Stored data
▬▬▬

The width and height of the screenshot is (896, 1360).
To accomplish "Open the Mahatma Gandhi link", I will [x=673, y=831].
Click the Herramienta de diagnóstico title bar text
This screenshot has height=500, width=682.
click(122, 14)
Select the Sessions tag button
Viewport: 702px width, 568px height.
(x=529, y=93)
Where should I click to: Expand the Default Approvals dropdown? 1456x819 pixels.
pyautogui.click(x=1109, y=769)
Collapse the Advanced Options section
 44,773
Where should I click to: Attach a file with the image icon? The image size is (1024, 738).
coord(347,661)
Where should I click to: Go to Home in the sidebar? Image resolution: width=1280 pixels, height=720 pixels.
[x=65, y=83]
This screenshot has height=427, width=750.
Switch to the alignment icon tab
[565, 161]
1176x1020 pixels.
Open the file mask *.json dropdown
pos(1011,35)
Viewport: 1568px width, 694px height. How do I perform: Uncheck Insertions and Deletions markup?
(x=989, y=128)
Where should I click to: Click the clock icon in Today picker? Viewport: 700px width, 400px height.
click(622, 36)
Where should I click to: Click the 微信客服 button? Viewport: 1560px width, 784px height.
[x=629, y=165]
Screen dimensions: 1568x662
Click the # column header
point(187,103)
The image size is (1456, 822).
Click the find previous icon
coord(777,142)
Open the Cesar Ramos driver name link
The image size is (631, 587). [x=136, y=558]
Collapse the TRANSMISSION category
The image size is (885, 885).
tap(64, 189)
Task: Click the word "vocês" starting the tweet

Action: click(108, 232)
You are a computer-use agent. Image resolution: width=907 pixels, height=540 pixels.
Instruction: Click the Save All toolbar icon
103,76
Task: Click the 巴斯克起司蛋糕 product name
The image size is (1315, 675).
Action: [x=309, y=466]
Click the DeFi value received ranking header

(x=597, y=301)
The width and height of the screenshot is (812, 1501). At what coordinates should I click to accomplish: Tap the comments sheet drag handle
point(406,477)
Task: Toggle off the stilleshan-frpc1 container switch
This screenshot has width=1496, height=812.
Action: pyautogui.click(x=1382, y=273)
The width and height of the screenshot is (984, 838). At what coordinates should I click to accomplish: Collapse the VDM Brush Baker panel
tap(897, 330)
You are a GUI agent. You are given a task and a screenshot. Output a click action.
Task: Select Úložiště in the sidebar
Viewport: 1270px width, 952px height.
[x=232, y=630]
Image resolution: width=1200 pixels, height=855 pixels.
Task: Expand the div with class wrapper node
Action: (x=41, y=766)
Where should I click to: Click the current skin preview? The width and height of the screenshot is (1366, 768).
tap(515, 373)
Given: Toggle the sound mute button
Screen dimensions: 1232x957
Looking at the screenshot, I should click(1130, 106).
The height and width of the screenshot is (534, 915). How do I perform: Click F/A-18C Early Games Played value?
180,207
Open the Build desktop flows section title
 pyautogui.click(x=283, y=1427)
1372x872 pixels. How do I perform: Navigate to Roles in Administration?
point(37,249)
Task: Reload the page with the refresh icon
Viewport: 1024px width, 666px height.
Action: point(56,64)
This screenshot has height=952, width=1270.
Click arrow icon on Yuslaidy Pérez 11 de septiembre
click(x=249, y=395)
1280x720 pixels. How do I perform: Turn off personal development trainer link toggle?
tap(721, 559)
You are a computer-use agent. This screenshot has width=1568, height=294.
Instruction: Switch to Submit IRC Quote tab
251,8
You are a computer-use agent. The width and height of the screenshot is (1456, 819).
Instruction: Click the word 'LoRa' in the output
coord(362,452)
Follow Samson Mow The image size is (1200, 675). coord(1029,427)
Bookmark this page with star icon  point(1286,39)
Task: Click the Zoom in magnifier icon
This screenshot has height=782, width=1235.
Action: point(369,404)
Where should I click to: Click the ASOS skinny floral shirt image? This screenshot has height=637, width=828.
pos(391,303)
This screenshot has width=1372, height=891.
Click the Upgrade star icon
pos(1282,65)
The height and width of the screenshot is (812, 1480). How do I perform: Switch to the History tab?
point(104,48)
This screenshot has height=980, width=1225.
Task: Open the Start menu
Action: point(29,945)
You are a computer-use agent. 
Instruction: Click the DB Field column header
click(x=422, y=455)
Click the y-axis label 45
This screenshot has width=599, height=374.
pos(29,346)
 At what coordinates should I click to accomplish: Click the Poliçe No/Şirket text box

▬▬▬

WHAT YOU SHOULD DO:
Reproduce all of the records above line for line, changing nothing.

EXERCISE OUTPUT:
The width and height of the screenshot is (896, 1360).
To accomplish "Open the Mahatma Gandhi link", I will [x=673, y=831].
Click the Herramienta de diagnóstico title bar text
This screenshot has height=500, width=682.
click(122, 14)
Select the Sessions tag button
Viewport: 702px width, 568px height.
(x=529, y=93)
Where should I click to: Expand the Default Approvals dropdown? 1456x819 pixels.
pyautogui.click(x=1109, y=769)
Collapse the Advanced Options section
 44,773
Where should I click to: Attach a file with the image icon? The image size is (1024, 738).
coord(347,661)
Where should I click to: Go to Home in the sidebar? Image resolution: width=1280 pixels, height=720 pixels.
[x=65, y=83]
This screenshot has height=427, width=750.
Switch to the alignment icon tab
[565, 161]
1176x1020 pixels.
Open the file mask *.json dropdown
pos(1011,35)
Viewport: 1568px width, 694px height. How do I perform: Uncheck Insertions and Deletions markup?
(x=989, y=128)
Where should I click to: Click the clock icon in Today picker? Viewport: 700px width, 400px height.
click(622, 36)
Where should I click to: Click the 微信客服 button? Viewport: 1560px width, 784px height.
[x=629, y=165]
Screen dimensions: 1568x662
Click the # column header
point(187,103)
The image size is (1456, 822).
Click the find previous icon
coord(777,142)
Open the Cesar Ramos driver name link
The image size is (631, 587). [x=136, y=558]
Collapse the TRANSMISSION category
The image size is (885, 885).
tap(64, 189)
Task: Click the word "vocês" starting the tweet

Action: click(108, 232)
You are a computer-use agent. Image resolution: width=907 pixels, height=540 pixels.
Instruction: Click the Save All toolbar icon
103,76
Task: Click the 巴斯克起司蛋糕 product name
The image size is (1315, 675).
Action: [x=309, y=466]
Click the DeFi value received ranking header

(x=597, y=301)
The width and height of the screenshot is (812, 1501). At what coordinates should I click to accomplish: Tap the comments sheet drag handle
point(406,477)
Task: Toggle off the stilleshan-frpc1 container switch
This screenshot has width=1496, height=812.
Action: pyautogui.click(x=1382, y=273)
The width and height of the screenshot is (984, 838). At what coordinates should I click to accomplish: Collapse the VDM Brush Baker panel
tap(897, 330)
You are a GUI agent. You are given a task and a screenshot. Output a click action.
Task: Select Úložiště in the sidebar
Viewport: 1270px width, 952px height.
[x=232, y=630]
Image resolution: width=1200 pixels, height=855 pixels.
Task: Expand the div with class wrapper node
Action: (x=41, y=766)
Where should I click to: Click the current skin preview? The width and height of the screenshot is (1366, 768).
tap(515, 373)
Given: Toggle the sound mute button
Screen dimensions: 1232x957
Looking at the screenshot, I should click(1130, 106).
The height and width of the screenshot is (534, 915). How do I perform: Click F/A-18C Early Games Played value?
180,207
Open the Build desktop flows section title
 pyautogui.click(x=283, y=1427)
1372x872 pixels. How do I perform: Navigate to Roles in Administration?
point(37,249)
Task: Reload the page with the refresh icon
Viewport: 1024px width, 666px height.
Action: point(56,64)
This screenshot has height=952, width=1270.
Click arrow icon on Yuslaidy Pérez 11 de septiembre
click(x=249, y=395)
1280x720 pixels. How do I perform: Turn off personal development trainer link toggle?
tap(721, 559)
You are a computer-use agent. This screenshot has width=1568, height=294.
Instruction: Switch to Submit IRC Quote tab
251,8
You are a computer-use agent. The width and height of the screenshot is (1456, 819).
Instruction: Click the word 'LoRa' in the output
coord(362,452)
Follow Samson Mow The image size is (1200, 675). coord(1029,427)
Bookmark this page with star icon  point(1286,39)
Task: Click the Zoom in magnifier icon
This screenshot has height=782, width=1235.
Action: point(369,404)
Where should I click to: Click the ASOS skinny floral shirt image? This screenshot has height=637, width=828.
pos(391,303)
This screenshot has width=1372, height=891.
Click the Upgrade star icon
pos(1282,65)
The height and width of the screenshot is (812, 1480). How do I perform: Switch to the History tab?
point(104,48)
This screenshot has height=980, width=1225.
Task: Open the Start menu
Action: point(29,945)
You are a computer-use agent. 
Instruction: Click the DB Field column header
click(x=422, y=455)
Click the y-axis label 45
This screenshot has width=599, height=374.
pos(29,346)
 At what coordinates should I click to accomplish: Click the Poliçe No/Şirket text box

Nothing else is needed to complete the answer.